Saraç’ın sorumluluğu
Hem AKP-FG ortaklığında, hem bu ortaklığın sarsılma hem de savaşa dönüştüğü zamanlarda görev yapmış ve yapmaktadır. Zamanlarında sınav yolsuzlukları ile soru çalınmaları olan iki Demir’in atanmaları sürecinde imza sahiplerindendir. “Yararlı salaklar” tarafından girişilen 15 Temmuz 2016 darbe kalkışması sonrasında görevinden uzaklaştırılan, gözaltına alınan, tutuklanan, hüküm giyen, akademiya dünyasından ihraç edilen rektör ve dekanlardan, ÖSYM’nin, kimi üniversitelerin FG Üssüne döndürülmesinden, YÖK’teki Fetocu kadrolaşmadan birinci dereceden; bu yöneticiler tarafından oluşturulan ve 15 Temmuz’dan sonra ihraç edilen öğretim elemanları ile çalışanlardan dolaylı biçimde, 2005-2019 dönemindeki YÖK Genel Kurulu üyeleri ile birlikte sorumludur.

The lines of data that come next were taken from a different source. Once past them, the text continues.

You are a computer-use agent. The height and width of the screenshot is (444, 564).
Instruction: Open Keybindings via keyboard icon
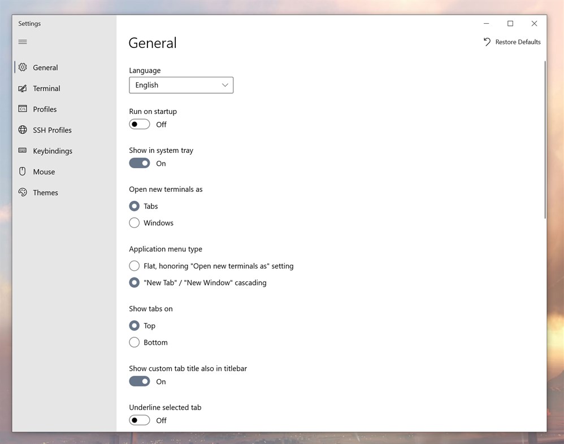coord(23,151)
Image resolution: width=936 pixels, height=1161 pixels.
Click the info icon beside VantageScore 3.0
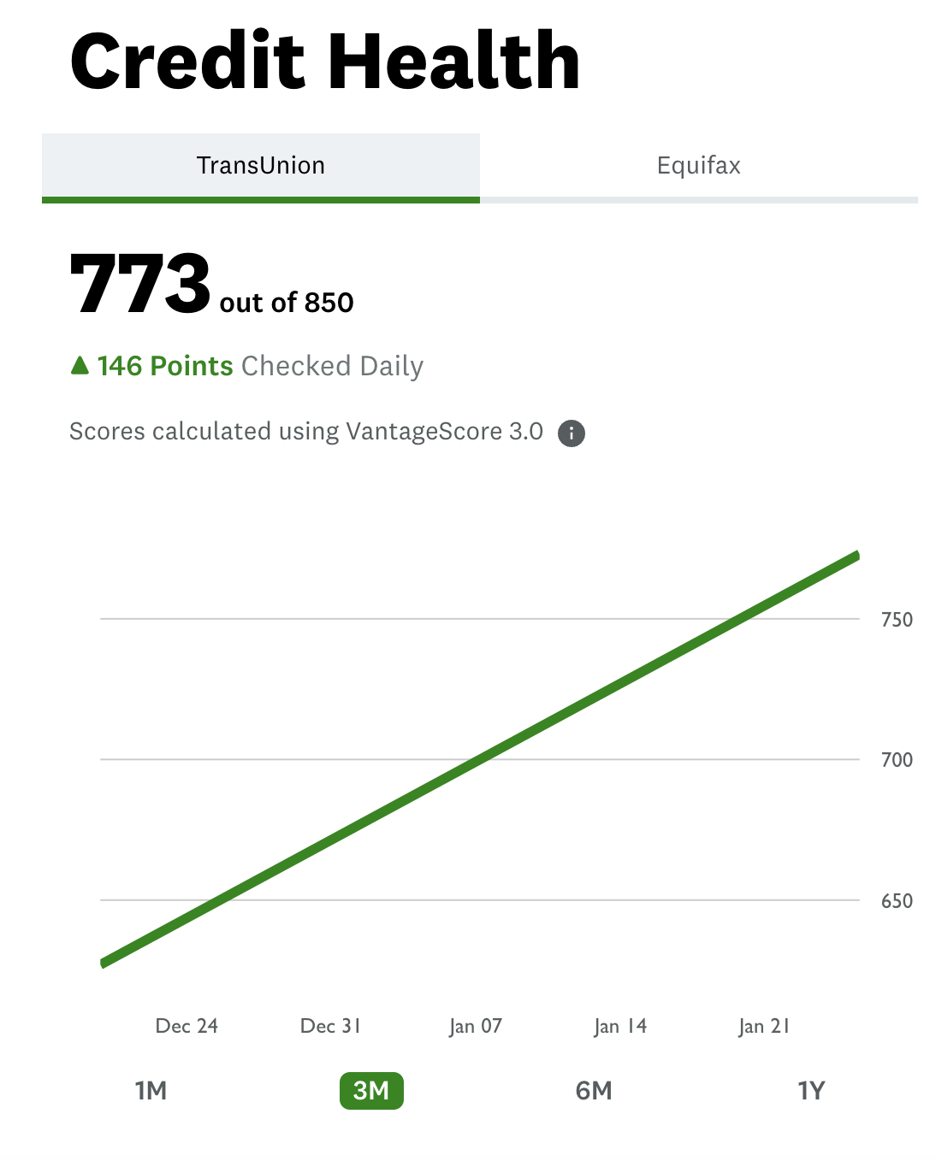click(x=571, y=433)
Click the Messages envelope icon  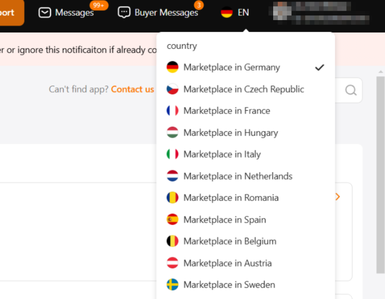[x=45, y=12]
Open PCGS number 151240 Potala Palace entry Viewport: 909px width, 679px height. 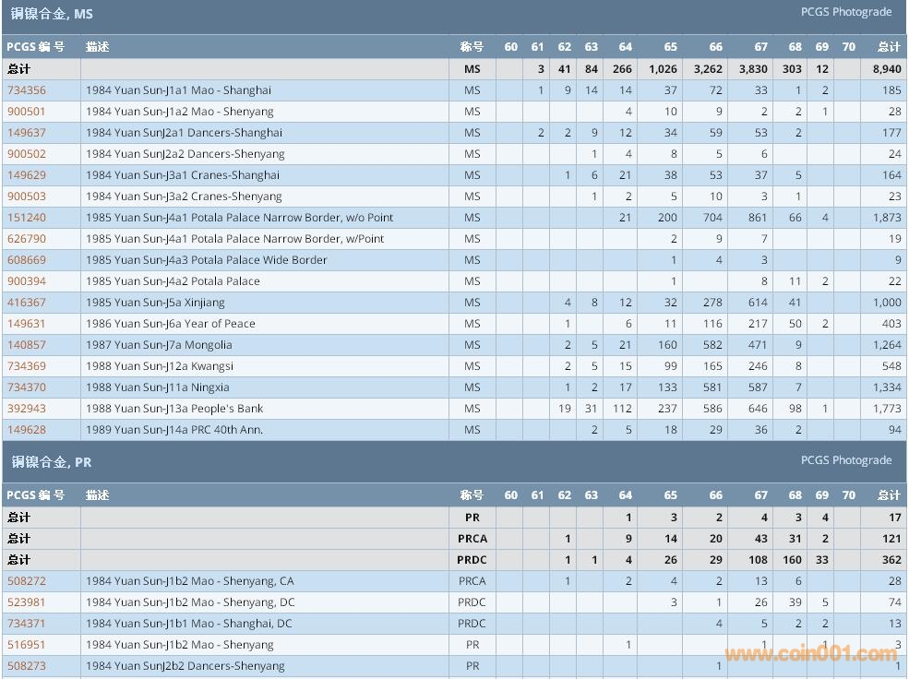[27, 218]
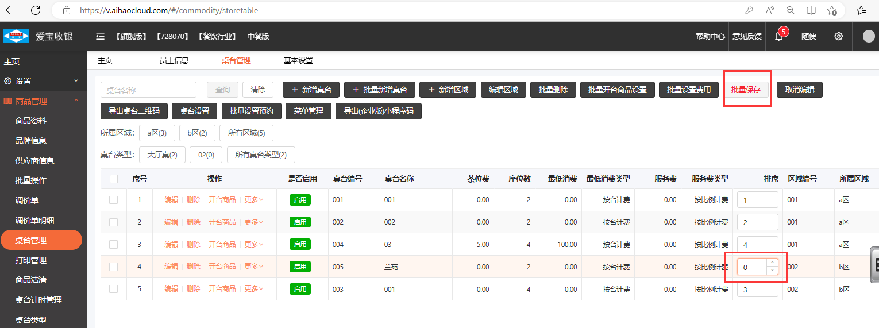Check the checkbox for row 1
Screen dimensions: 879x328
coord(114,200)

Ve bu Saraç, bu sorumluluklarını örtmek amacı ile olacak, bilimsel ve ciddi hiçbir özelliği olmayan, bilgisizliğin sırıtmasından öte geçmeyen “15 Temmuz ve Türk Üniversiteleri” adlı “bir şeyi” kamuoyuna sunmuş, cehalete güzelleme yapan YÖK Denetleme Kurulu Üyesi tarafından edit edilen bu zırva, YÖK’ün web sayfasından indirilmiştir.
Sonuç olarak; her yıl yaklaşık 50 sınavın gerçekleştirildiği bir kurum olan ÖSYM, günümüz ve geleceğimiz için, bireysel ve toplumsal açıdan yaşamsal önem taşıyan bir kurumdur. Bu nedenle bu kurumun zerre kadar yolsuzlukla, hırsızlıkla, siyasal iktidarla, tarikatçılıkla, cemaatçilikle, çıkar çeteleri ile anılmaması gerekmektedir. Bu sınavlardan bazıları aşağıdadır:
• Adalet Bakanlığı Sınavları (Adli Yargı-İdari Yargı)
• Akademik Personel ve Lisansüstü Eğitimi Giriş Sınavı (ALES)
• Dikey Geçiş Sınavı (DGS)
• Elektronik Yabancı Dil Sınavı (e-YDS)
• İçişleri Bakanlığı Kaymakam Adaylığı Sınavı
• İş Sağlığı ve Güvenliği Genel Müdürlüğü İşyeri Hekimliği ve İş Güvenliği Uzmanlığı Sınavı (İSG)
• Kamu Personel Seçme Sınavı (Lisans - Öğretmenlik Alan Bilgisi – Ön Lisans –Ortaöğretim) (KPSS)
• Sayıştay Başkanlığı Denetçi Yardımcılığı Adaylığı Eleme Sınavı
• Tıp Doktorluğu Alanında Yurtdışı Yükseköğretim Diploma Denkliği İçin Seviye Tespit Sınavı
• Tıpta Uzmanlık Eğitimi Giriş Sınavı (TUS)
• Tıpta Yan Dal Uzmanlık Eğitimi Giriş Sınavı (YDUS)
• Yabancı Dil Bilgisi Seviye Tespit Sınavı (YDS)
Bu nedenle TBMM ve savcılıklar; YÖK ve ÖSYM’nin, AKP - FG ortaklığının egemenliği ve sonrasındaki sınavlarda yolsuzluk ve soruların bazı gruplara önceden verilmesi/satılması, kadrolaşmaları, akademik yükseltilmeleri vb. araştırmalıdır. Suç, tek başına bir-iki ÖSYM başkanının üzerine yıkılacak kadar basit olmayıp, onlarla birlikte, YÖK, ÖSYM başkan ve üyeleri, rektör ve dekanlarca ortaklaşa işlenmiş “organize işlerden” dir.